PROVIDED RECORDS Block Start

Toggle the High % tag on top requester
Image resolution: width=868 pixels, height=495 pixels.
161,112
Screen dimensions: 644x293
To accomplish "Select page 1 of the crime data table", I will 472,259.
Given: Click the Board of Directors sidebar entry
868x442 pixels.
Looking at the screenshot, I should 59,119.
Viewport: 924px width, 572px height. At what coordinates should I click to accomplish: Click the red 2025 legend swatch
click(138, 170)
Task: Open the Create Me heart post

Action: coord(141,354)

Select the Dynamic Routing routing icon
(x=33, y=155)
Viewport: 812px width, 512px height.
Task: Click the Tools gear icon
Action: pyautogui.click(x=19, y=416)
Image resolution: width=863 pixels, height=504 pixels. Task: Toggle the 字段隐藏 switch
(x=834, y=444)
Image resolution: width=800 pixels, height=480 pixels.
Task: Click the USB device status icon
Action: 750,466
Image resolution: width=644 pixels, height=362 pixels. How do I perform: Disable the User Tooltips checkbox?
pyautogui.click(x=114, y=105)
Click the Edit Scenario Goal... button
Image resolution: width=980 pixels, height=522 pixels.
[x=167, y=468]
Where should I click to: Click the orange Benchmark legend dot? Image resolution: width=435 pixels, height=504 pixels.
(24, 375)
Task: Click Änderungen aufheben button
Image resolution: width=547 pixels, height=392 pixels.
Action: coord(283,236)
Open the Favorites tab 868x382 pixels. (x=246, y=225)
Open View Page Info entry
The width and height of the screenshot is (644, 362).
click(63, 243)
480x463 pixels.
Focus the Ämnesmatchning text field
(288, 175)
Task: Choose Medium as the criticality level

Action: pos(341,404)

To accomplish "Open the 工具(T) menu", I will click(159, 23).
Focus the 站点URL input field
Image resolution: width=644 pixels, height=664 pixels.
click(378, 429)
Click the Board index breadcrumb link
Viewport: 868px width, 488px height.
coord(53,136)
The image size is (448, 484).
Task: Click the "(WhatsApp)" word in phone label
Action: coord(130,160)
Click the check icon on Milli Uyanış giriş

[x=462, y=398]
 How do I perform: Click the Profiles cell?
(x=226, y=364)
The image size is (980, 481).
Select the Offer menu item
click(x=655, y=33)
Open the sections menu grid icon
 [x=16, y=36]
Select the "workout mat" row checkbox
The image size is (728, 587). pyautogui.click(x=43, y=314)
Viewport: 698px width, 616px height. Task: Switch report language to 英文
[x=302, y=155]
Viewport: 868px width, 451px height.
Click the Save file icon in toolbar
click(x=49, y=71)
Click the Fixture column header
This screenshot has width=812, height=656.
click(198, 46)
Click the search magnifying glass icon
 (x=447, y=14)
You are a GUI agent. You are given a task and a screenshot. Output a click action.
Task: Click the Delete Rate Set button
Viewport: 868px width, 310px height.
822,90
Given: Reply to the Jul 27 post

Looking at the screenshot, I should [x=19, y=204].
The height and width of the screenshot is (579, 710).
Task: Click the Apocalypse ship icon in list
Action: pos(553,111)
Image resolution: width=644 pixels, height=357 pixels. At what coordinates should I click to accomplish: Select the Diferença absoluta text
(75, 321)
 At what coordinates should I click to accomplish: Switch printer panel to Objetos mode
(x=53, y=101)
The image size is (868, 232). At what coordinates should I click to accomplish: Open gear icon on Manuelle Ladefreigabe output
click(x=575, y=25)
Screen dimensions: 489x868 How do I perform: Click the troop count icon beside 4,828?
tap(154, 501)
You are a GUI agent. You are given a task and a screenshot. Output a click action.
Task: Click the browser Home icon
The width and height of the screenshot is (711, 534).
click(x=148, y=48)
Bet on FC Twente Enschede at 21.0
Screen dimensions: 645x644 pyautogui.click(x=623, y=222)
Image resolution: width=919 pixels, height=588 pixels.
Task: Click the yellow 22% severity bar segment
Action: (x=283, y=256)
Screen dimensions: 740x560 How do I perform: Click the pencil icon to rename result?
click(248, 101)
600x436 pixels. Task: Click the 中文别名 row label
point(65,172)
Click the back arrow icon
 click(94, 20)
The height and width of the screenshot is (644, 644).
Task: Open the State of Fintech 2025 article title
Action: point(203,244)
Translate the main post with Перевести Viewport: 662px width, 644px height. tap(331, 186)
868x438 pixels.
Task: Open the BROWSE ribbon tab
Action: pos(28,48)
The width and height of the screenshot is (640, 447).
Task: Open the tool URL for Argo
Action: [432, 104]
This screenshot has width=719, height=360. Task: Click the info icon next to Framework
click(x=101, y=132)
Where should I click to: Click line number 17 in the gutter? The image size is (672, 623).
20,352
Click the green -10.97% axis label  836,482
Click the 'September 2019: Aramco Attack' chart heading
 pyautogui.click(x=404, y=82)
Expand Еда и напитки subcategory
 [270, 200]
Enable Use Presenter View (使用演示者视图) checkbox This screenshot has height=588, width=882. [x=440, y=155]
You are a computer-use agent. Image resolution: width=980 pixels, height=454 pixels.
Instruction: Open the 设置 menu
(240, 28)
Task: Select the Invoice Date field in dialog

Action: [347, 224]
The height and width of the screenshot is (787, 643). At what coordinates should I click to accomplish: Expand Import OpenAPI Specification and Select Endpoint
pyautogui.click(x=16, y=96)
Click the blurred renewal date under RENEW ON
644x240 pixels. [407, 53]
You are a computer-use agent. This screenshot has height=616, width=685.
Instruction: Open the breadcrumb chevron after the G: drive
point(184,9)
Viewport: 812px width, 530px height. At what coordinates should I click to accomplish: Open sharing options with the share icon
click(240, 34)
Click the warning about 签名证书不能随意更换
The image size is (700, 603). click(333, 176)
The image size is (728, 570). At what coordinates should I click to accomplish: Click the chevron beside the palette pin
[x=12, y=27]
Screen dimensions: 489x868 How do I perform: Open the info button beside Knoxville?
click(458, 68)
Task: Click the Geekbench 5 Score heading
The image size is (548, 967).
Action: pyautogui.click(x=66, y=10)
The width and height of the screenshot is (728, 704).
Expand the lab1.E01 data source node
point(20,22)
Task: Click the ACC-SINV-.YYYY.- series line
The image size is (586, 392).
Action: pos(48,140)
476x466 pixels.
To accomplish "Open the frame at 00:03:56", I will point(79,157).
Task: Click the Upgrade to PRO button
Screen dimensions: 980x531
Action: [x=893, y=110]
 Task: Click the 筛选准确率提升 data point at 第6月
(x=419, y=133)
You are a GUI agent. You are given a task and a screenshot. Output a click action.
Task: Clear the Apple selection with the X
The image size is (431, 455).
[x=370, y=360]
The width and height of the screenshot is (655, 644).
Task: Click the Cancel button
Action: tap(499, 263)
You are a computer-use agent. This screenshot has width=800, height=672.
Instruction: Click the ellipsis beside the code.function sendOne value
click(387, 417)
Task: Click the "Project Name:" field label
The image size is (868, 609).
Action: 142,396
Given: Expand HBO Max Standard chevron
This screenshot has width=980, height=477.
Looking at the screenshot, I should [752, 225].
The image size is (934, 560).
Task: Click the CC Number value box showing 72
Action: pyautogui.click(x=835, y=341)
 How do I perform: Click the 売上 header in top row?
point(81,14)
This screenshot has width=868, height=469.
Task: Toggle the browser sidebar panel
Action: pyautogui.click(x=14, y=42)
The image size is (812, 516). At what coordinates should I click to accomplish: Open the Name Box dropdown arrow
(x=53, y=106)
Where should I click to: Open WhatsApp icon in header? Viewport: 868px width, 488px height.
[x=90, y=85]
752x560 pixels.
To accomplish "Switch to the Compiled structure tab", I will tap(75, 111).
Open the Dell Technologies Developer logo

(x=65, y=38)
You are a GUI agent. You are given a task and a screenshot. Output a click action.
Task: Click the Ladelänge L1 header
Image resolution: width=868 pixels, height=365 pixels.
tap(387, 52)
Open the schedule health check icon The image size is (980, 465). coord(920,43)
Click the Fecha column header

PROVIDED RECORDS Block End

[THE PROBLEM]: Report every line of the preceding listing where the string "entry" occurs.

[OUTPUT FOR THIS EXERCISE]:
Given: Click the Board of Directors sidebar entry
Open View Page Info entry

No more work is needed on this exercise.